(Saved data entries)

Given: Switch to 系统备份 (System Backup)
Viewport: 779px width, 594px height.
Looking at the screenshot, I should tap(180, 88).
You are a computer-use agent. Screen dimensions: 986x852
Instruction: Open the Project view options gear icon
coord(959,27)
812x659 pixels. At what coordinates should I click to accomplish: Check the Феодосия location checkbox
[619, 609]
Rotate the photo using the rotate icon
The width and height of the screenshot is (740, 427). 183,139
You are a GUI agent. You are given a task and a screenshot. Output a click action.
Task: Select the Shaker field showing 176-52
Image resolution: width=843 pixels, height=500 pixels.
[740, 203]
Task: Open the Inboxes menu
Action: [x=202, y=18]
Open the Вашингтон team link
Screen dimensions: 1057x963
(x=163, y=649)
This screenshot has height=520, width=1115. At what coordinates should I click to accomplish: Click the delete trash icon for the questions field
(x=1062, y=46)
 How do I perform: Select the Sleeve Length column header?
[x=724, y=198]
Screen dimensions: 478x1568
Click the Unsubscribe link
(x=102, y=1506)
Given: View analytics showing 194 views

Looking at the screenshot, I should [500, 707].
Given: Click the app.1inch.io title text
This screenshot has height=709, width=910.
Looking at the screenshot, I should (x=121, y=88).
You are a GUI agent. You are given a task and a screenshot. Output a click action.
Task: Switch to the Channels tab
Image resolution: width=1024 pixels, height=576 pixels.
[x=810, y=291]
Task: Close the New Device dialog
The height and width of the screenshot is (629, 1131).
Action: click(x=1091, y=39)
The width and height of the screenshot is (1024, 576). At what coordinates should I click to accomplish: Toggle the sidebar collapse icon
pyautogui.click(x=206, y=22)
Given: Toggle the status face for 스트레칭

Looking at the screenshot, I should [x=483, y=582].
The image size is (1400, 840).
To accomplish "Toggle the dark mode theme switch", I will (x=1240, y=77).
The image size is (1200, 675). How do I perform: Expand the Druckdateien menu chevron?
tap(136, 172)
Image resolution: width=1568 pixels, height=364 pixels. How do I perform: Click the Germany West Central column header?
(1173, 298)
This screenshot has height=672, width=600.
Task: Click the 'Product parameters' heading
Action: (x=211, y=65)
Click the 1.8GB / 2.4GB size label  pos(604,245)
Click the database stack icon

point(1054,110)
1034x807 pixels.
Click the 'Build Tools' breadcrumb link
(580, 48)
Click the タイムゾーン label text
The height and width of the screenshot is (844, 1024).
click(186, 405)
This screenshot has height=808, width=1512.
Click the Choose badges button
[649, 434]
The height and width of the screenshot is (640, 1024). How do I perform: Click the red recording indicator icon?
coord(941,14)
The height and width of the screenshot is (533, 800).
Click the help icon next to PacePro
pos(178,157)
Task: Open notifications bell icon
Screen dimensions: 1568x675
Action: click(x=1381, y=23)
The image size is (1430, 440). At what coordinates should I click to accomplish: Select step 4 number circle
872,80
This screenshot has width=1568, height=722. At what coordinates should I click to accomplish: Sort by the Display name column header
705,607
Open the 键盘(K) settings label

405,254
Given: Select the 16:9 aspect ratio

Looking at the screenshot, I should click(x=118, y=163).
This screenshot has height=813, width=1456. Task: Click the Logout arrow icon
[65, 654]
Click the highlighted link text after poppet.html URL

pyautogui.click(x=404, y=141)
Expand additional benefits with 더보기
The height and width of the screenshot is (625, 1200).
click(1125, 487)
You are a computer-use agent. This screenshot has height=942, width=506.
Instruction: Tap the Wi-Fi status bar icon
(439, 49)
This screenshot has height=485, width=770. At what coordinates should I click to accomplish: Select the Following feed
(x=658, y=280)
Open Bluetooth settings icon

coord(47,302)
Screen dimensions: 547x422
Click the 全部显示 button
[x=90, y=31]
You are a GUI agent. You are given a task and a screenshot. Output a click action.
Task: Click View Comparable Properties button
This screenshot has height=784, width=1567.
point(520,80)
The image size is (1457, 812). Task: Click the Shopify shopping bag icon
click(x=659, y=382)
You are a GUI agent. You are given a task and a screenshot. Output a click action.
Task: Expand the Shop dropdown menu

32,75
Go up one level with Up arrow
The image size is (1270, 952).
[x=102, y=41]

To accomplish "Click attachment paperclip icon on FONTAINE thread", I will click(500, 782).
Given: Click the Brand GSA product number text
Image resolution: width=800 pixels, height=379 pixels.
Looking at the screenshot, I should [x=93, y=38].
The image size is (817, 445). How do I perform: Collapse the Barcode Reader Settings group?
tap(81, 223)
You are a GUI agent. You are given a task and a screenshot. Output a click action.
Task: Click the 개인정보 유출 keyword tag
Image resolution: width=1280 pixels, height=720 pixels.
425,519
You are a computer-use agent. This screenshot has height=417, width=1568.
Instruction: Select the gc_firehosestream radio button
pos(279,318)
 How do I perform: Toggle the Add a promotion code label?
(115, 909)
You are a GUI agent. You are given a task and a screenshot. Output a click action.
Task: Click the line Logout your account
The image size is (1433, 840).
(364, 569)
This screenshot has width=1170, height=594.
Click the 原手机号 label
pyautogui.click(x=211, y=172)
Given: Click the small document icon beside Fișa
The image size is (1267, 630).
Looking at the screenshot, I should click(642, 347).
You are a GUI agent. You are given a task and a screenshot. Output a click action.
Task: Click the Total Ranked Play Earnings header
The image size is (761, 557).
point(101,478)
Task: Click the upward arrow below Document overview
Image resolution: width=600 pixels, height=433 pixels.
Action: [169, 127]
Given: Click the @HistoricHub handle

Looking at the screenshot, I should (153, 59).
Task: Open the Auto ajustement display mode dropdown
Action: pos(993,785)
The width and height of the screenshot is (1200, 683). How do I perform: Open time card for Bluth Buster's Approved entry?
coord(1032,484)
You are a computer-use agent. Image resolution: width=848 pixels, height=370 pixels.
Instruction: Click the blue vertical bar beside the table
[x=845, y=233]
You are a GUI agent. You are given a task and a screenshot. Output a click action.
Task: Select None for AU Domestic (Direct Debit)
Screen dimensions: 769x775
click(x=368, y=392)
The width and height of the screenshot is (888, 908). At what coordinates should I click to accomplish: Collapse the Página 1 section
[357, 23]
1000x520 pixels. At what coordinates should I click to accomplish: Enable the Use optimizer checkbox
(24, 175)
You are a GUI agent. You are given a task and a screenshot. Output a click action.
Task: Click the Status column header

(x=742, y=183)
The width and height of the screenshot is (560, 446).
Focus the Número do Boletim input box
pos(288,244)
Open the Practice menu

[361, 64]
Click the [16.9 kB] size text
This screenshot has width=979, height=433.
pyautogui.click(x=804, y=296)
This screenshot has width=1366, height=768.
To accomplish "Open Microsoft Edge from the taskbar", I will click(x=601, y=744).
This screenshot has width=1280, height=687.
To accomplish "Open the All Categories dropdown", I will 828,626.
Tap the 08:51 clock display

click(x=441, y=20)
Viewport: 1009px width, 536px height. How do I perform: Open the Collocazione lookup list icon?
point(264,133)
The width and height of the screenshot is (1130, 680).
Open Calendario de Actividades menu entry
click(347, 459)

▶ _What this task involves_: Across all the entries above, how many lines hold the word "will"? Answer with the number only.

▶ _Output of the task_: 4